▸ **EXERCISE**
Look for the line with "The image size is (1289, 678)."; please transcribe it and every later line in the entries exactly, up to the end, leaving pictures out.

▸ **SOURCE DATA**
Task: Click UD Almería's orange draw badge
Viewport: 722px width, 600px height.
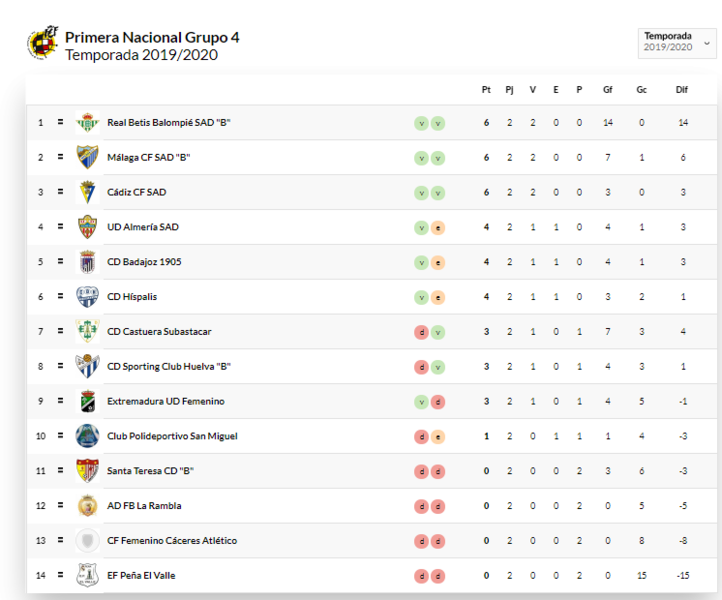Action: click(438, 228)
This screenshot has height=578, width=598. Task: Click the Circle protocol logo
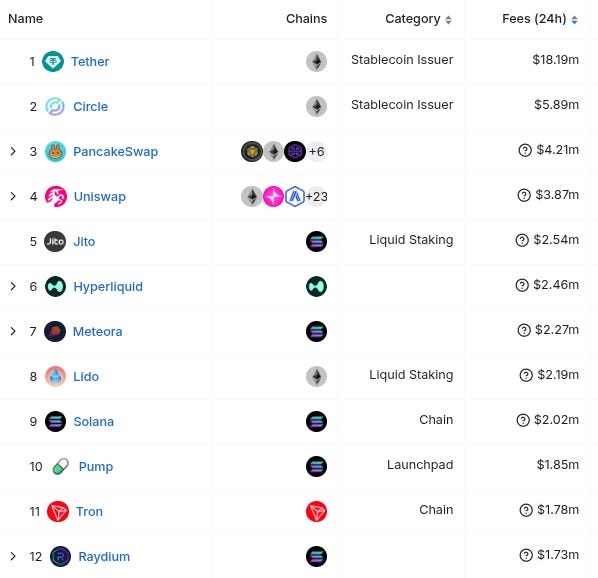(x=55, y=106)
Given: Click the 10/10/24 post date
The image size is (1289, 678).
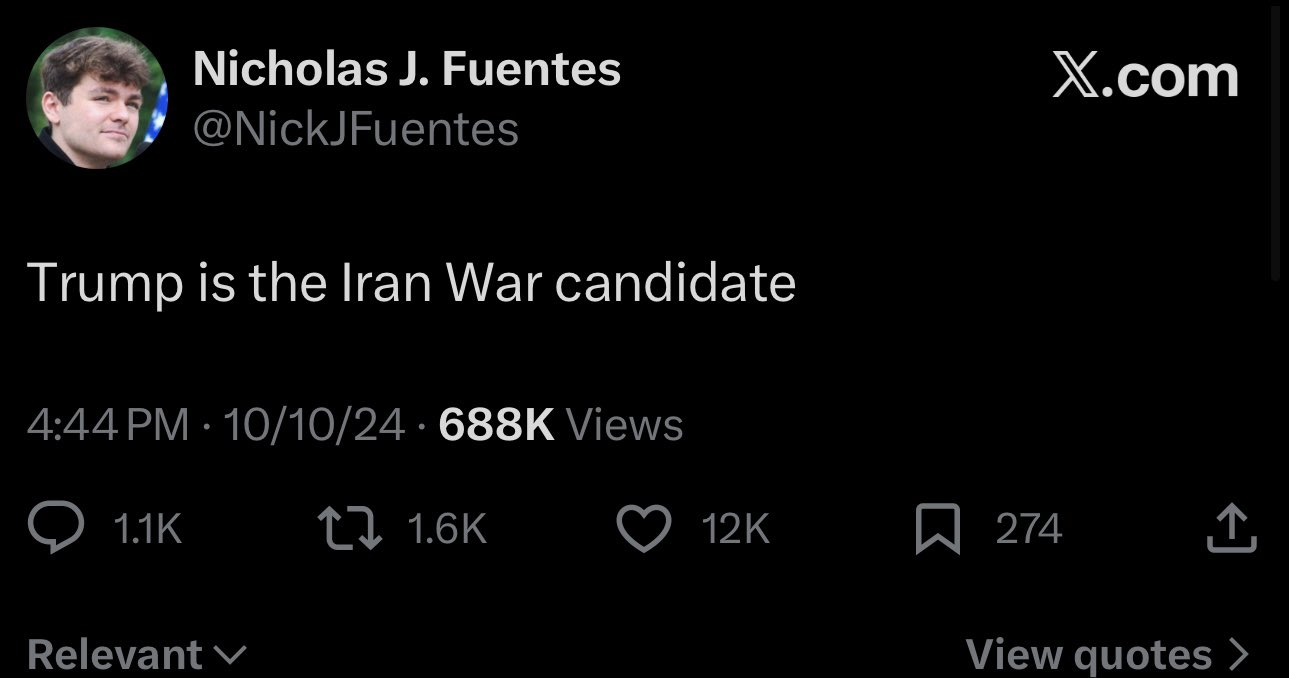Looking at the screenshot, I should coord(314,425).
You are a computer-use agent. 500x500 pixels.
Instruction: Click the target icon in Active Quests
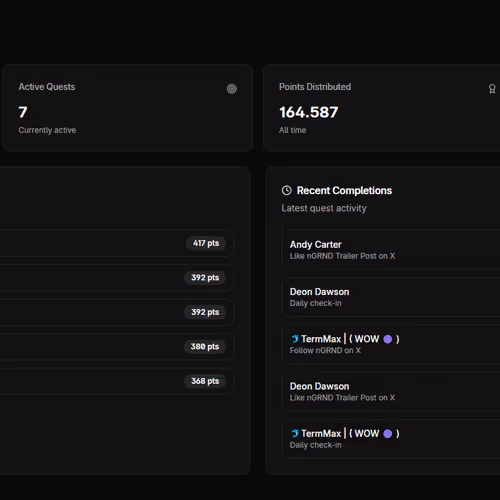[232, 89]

▸ **OUTPUT FOR THIS EXERCISE**
The image size is (1289, 678).
Looking at the screenshot, I should coord(314,425).
You are a computer-use agent. 500x500 pixels.
Instruction: Click the target icon in Active Quests
[232, 89]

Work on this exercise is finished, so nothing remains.